(Saved data entries)
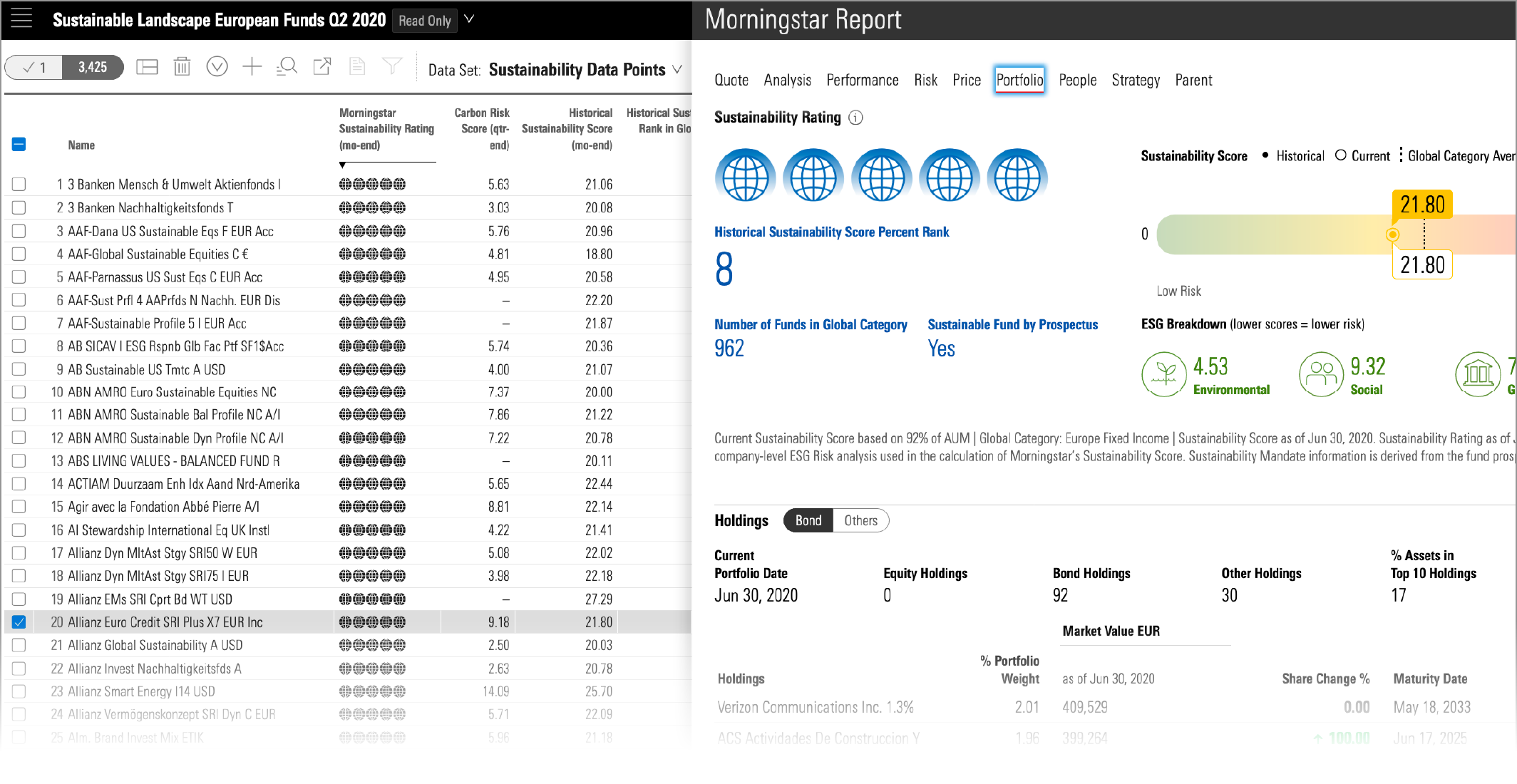Screen dimensions: 1517x784
Task: Click the plus add icon
Action: click(252, 67)
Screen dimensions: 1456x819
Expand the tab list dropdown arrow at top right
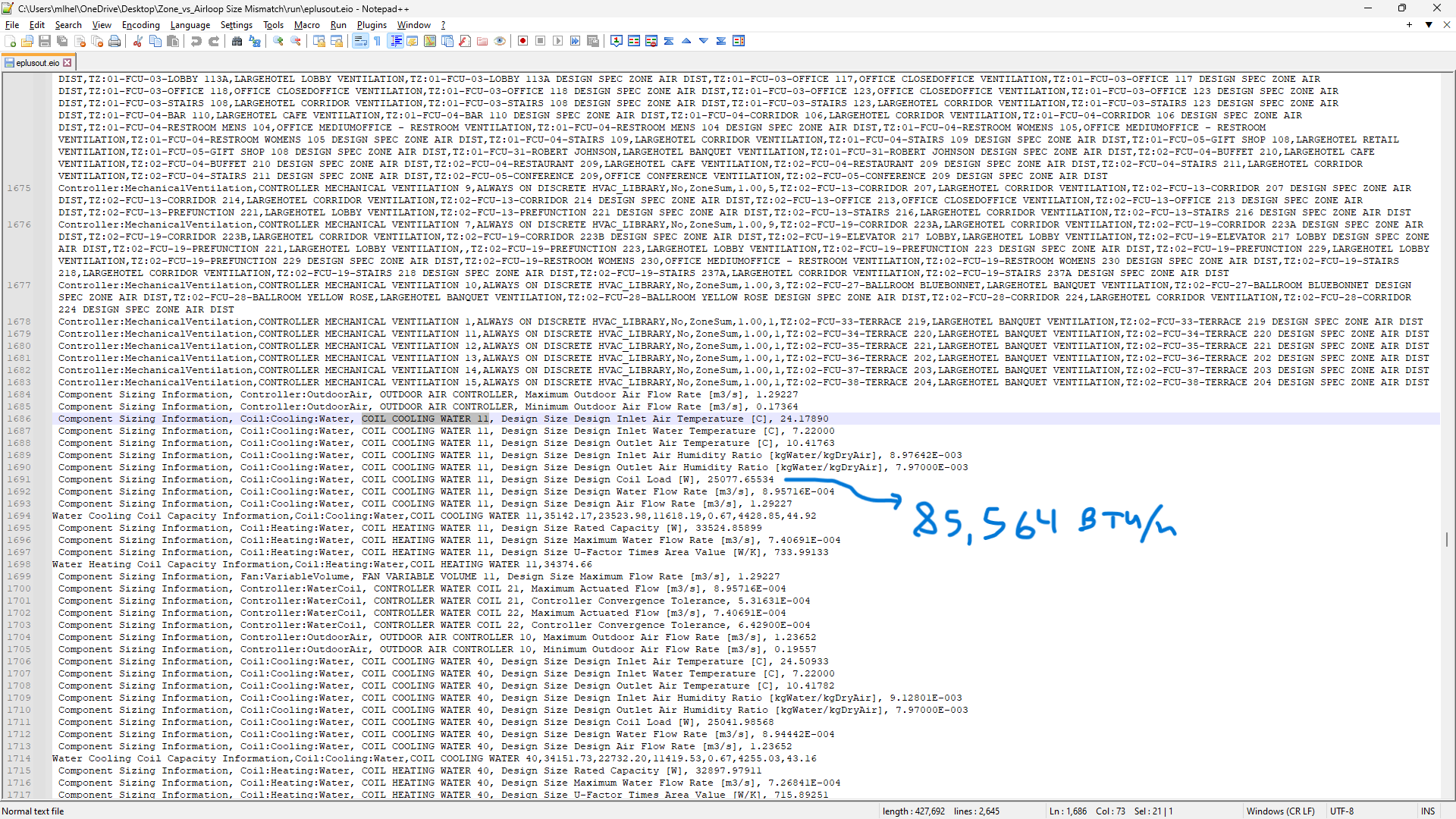[x=1429, y=25]
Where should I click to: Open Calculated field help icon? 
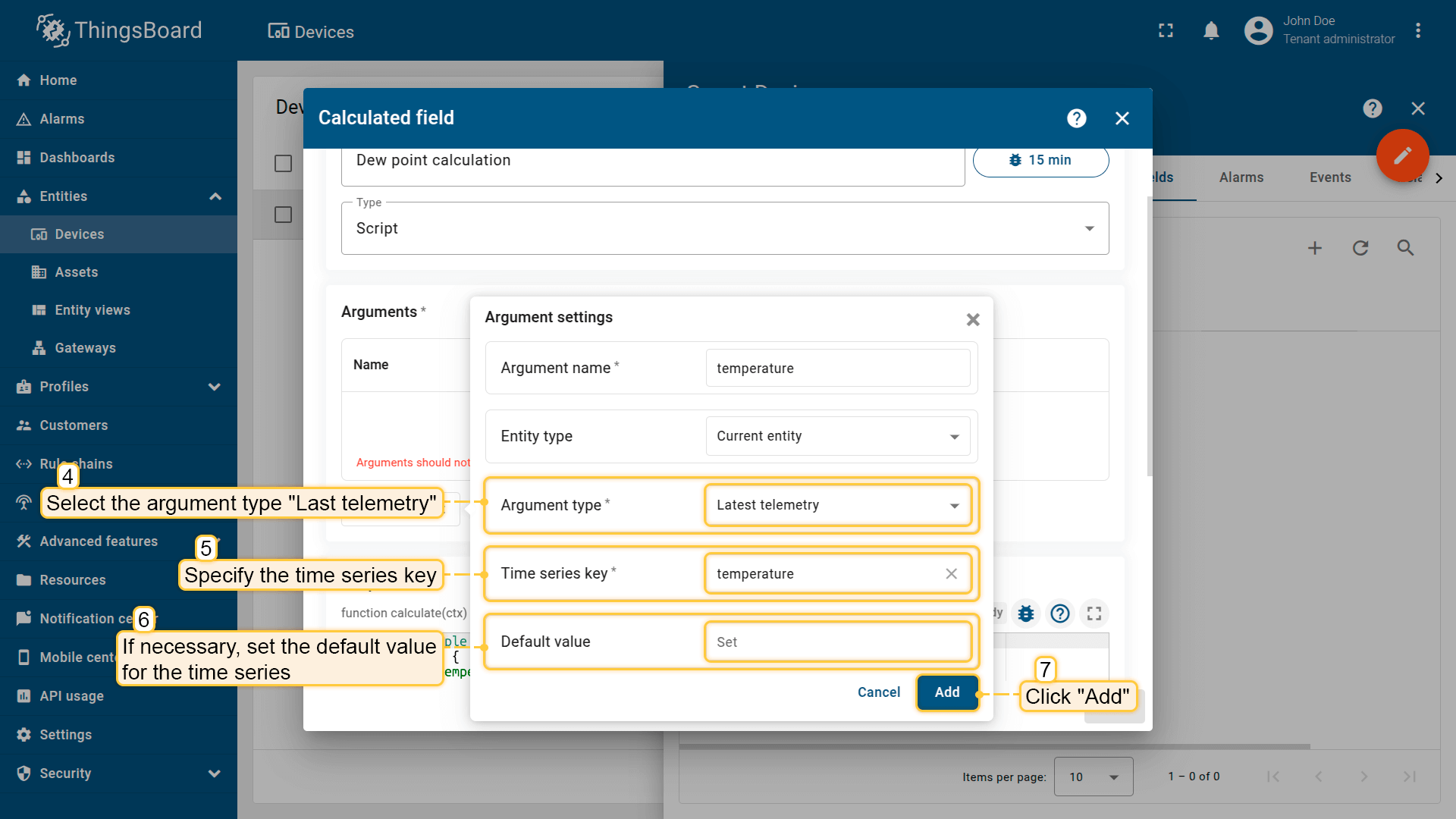pos(1076,118)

TASK GOAL = With pictures left out, repeat exactly the lines from the one containing "Expand the tab" through the last line of the data above, inclusive, and nothing else.

TASK OUTPUT =
Expand the tab list dropdown arrow at top right
[x=1429, y=25]
Where should I click to: Open Calculated field help icon? 
pos(1076,118)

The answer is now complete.